==== EXERCISE DATA ====

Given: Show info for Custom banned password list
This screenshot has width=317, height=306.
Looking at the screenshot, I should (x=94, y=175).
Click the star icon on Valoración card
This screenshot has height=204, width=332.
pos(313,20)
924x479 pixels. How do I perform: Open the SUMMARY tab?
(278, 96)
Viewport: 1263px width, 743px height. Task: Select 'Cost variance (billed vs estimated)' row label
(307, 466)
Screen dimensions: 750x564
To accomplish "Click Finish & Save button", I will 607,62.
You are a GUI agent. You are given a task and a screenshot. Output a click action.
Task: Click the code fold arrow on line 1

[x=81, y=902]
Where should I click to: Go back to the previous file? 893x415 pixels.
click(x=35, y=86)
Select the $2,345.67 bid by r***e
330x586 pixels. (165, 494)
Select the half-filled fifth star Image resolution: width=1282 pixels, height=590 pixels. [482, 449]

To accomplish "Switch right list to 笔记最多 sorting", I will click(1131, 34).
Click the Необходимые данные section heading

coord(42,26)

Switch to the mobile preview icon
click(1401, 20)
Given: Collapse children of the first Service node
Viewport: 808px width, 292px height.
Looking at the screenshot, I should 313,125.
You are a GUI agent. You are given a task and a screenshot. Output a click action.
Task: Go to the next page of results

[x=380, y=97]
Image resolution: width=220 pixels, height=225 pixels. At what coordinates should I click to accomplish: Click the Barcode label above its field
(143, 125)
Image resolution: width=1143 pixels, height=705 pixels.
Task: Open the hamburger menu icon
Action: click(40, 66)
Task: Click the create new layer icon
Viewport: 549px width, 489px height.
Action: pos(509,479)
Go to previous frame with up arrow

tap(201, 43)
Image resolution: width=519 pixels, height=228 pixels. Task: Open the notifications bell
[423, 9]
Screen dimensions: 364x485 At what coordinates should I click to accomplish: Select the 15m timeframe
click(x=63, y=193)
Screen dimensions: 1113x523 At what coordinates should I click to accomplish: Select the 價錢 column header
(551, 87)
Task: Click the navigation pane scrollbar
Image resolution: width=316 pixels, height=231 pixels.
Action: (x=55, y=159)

====

TASK DETAILS: Rewrite the part of the rows above that opens with the line containing "Given: Collapse children" and closes with the line containing "[x=380, y=97]", substituting "previous page" for "next page" and leaving everything else unchanged. Give only those lines.

THE REPLY:
Given: Collapse children of the first Service node
Viewport: 808px width, 292px height.
Looking at the screenshot, I should 313,125.
You are a GUI agent. You are given a task and a screenshot. Output a click action.
Task: Go to the previous page of results

[x=380, y=97]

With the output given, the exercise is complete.